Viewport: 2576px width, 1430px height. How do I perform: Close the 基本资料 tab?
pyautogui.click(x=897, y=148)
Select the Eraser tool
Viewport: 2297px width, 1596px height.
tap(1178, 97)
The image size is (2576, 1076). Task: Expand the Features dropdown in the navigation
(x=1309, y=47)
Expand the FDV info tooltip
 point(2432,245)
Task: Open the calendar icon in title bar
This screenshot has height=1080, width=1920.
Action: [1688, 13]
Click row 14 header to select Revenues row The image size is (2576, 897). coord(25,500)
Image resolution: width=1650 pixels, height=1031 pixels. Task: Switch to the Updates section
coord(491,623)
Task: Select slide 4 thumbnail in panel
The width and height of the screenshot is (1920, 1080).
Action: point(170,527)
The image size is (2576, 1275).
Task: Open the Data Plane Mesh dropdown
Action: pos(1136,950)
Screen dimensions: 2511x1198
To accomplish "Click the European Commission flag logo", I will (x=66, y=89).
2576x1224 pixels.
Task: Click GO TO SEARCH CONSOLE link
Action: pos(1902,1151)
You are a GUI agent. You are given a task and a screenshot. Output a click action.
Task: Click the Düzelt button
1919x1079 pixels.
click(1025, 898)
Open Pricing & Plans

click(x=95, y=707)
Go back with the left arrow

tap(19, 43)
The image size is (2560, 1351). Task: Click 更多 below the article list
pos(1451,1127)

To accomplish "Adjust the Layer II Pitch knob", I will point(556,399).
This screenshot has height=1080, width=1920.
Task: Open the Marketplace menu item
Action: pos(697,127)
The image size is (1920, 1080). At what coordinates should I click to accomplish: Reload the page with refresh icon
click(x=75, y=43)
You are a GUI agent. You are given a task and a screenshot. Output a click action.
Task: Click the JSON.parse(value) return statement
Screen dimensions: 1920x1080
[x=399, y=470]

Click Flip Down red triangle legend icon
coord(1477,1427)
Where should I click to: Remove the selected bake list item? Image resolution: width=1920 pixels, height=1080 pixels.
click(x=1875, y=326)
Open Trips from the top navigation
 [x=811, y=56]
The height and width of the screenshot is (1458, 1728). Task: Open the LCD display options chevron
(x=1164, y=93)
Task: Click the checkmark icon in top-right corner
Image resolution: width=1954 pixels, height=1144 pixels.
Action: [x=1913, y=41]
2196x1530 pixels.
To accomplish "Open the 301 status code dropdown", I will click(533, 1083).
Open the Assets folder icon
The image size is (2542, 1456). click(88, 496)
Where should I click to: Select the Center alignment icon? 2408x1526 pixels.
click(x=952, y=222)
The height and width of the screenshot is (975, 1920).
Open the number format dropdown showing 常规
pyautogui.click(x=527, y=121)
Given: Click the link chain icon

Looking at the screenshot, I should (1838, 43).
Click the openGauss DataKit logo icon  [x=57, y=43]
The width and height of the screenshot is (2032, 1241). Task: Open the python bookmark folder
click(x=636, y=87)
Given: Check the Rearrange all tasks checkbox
_ _ _
Your objective: What is needed here is an exact reproduction of all the entries.

Result:
Viewport: 2576px width, 1430px height. How do I perform: Close the 基本资料 tab?
pyautogui.click(x=897, y=148)
Select the Eraser tool
Viewport: 2297px width, 1596px height.
tap(1178, 97)
The image size is (2576, 1076). Task: Expand the Features dropdown in the navigation
(x=1309, y=47)
Expand the FDV info tooltip
 point(2432,245)
Task: Open the calendar icon in title bar
This screenshot has height=1080, width=1920.
Action: [1688, 13]
Click row 14 header to select Revenues row The image size is (2576, 897). coord(25,500)
Image resolution: width=1650 pixels, height=1031 pixels. Task: Switch to the Updates section
coord(491,623)
Task: Select slide 4 thumbnail in panel
The width and height of the screenshot is (1920, 1080).
Action: point(170,527)
The image size is (2576, 1275).
Task: Open the Data Plane Mesh dropdown
Action: pos(1136,950)
Screen dimensions: 2511x1198
To accomplish "Click the European Commission flag logo", I will (x=66, y=89).
2576x1224 pixels.
Task: Click GO TO SEARCH CONSOLE link
Action: pos(1902,1151)
You are a GUI agent. You are given a task and a screenshot. Output a click action.
Task: Click the Düzelt button
1919x1079 pixels.
click(1025, 898)
Open Pricing & Plans

click(x=95, y=707)
Go back with the left arrow

tap(19, 43)
The image size is (2560, 1351). Task: Click 更多 below the article list
pos(1451,1127)

To accomplish "Adjust the Layer II Pitch knob", I will point(556,399).
This screenshot has height=1080, width=1920.
Task: Open the Marketplace menu item
Action: pos(697,127)
The image size is (1920, 1080). At what coordinates should I click to accomplish: Reload the page with refresh icon
click(x=75, y=43)
You are a GUI agent. You are given a task and a screenshot. Output a click action.
Task: Click the JSON.parse(value) return statement
Screen dimensions: 1920x1080
[x=399, y=470]

Click Flip Down red triangle legend icon
coord(1477,1427)
Where should I click to: Remove the selected bake list item? Image resolution: width=1920 pixels, height=1080 pixels.
click(x=1875, y=326)
Open Trips from the top navigation
 [x=811, y=56]
The height and width of the screenshot is (1458, 1728). Task: Open the LCD display options chevron
(x=1164, y=93)
Task: Click the checkmark icon in top-right corner
Image resolution: width=1954 pixels, height=1144 pixels.
Action: [x=1913, y=41]
2196x1530 pixels.
To accomplish "Open the 301 status code dropdown", I will click(533, 1083).
Open the Assets folder icon
The image size is (2542, 1456). click(88, 496)
Where should I click to: Select the Center alignment icon? 2408x1526 pixels.
click(x=952, y=222)
The height and width of the screenshot is (975, 1920).
Open the number format dropdown showing 常规
pyautogui.click(x=527, y=121)
Given: Click the link chain icon

Looking at the screenshot, I should (1838, 43).
Click the openGauss DataKit logo icon  [x=57, y=43]
The width and height of the screenshot is (2032, 1241). Task: Open the python bookmark folder
click(x=636, y=87)
Given: Check the Rearrange all tasks checkbox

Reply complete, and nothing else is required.